- _Activity_:
Search the records below for "agent"; copy each line that has it.

- _Records supplied_:
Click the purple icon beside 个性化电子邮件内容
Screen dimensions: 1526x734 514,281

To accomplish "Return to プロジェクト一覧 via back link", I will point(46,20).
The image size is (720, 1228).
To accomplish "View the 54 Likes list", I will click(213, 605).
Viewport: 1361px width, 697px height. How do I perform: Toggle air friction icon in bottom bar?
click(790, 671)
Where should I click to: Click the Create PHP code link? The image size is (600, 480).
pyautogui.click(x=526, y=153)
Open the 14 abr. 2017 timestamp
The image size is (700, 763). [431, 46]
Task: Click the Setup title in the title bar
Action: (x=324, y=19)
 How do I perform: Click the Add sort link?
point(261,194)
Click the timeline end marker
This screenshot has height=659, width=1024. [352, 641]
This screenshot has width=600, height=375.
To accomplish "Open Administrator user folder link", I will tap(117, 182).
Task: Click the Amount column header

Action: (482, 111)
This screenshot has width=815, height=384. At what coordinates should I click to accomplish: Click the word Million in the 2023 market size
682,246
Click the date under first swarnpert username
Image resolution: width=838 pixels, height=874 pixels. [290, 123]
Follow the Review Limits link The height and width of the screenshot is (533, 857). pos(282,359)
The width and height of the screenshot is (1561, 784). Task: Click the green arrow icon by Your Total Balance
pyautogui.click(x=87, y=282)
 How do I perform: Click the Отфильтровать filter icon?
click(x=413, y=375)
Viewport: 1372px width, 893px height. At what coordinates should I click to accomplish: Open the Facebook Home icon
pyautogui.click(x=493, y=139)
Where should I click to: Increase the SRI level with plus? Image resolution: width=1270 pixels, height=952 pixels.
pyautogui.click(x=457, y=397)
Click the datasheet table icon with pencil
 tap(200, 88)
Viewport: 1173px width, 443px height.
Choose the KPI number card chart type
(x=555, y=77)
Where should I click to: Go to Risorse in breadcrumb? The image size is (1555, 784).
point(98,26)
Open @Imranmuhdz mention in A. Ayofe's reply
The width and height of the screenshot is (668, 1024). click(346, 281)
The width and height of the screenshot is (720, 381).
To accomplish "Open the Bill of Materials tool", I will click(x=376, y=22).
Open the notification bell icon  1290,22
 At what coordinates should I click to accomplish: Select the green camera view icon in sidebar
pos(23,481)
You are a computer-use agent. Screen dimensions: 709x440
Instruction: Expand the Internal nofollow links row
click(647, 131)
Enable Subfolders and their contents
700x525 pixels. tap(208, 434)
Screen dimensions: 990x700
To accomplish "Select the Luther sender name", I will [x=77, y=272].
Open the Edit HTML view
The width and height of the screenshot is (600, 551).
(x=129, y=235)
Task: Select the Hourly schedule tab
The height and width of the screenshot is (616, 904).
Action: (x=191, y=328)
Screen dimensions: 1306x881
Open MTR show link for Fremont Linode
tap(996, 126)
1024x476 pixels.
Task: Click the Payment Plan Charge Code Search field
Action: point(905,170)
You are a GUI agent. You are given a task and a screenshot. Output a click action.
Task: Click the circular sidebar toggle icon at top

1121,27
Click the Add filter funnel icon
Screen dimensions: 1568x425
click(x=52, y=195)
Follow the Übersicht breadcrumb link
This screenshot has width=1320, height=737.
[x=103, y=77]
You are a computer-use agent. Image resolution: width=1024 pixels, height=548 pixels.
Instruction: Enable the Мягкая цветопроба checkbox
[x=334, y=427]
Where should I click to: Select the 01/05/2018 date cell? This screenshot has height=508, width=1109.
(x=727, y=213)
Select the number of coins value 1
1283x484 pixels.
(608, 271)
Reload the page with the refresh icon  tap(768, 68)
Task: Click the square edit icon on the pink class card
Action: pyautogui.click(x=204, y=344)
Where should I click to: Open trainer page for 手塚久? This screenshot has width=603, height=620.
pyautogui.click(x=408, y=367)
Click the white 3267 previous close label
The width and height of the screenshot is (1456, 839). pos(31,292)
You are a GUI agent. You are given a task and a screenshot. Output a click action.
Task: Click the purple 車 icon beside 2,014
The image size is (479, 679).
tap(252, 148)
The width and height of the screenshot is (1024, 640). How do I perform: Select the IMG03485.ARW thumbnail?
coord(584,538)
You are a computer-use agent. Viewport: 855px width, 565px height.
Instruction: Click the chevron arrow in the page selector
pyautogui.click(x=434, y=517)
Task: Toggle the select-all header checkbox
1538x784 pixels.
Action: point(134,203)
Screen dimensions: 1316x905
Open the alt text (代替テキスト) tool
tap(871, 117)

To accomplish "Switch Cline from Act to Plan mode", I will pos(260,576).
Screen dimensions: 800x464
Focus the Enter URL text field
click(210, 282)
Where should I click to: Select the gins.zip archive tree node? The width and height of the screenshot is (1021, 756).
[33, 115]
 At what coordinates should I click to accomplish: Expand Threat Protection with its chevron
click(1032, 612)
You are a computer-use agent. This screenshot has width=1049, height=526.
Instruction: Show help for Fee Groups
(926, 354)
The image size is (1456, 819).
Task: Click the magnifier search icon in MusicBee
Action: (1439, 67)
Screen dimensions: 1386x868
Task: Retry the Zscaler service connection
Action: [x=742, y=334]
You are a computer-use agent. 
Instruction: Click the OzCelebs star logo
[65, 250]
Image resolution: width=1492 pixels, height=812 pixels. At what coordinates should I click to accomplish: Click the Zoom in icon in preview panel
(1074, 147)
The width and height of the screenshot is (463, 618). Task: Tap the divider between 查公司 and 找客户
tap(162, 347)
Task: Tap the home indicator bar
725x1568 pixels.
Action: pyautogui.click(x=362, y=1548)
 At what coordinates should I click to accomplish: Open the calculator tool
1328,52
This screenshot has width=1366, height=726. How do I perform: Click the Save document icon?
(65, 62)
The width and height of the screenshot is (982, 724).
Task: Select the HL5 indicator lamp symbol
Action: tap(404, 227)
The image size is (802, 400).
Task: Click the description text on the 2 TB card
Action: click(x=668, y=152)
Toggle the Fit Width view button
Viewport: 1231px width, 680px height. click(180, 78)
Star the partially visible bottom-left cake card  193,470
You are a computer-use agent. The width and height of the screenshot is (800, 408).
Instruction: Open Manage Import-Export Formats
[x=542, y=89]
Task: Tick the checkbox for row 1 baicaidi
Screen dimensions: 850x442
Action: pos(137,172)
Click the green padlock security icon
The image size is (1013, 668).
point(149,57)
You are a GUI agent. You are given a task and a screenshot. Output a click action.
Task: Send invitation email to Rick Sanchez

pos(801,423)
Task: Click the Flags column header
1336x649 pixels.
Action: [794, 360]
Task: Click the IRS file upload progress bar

- _Problem solution_:
You are a computer-use agent. Screen dimensions: 709x440
You are a GUI agent. You are given a task and a screenshot. Output a click action.
You are a computer-use agent. Image resolution: width=1024 pixels, height=548 pixels.
You are a GUI agent. You are given a task and a screenshot. Output a click action.
You are a computer-use agent. Viewport: 855px width, 565px height.
You are a computer-use agent. This screenshot has width=1049, height=526.
You are a computer-use agent. 
You are a computer-use agent. The width and height of the screenshot is (800, 408).
You are a GUI agent. You are given a task and a screenshot. Output a click action.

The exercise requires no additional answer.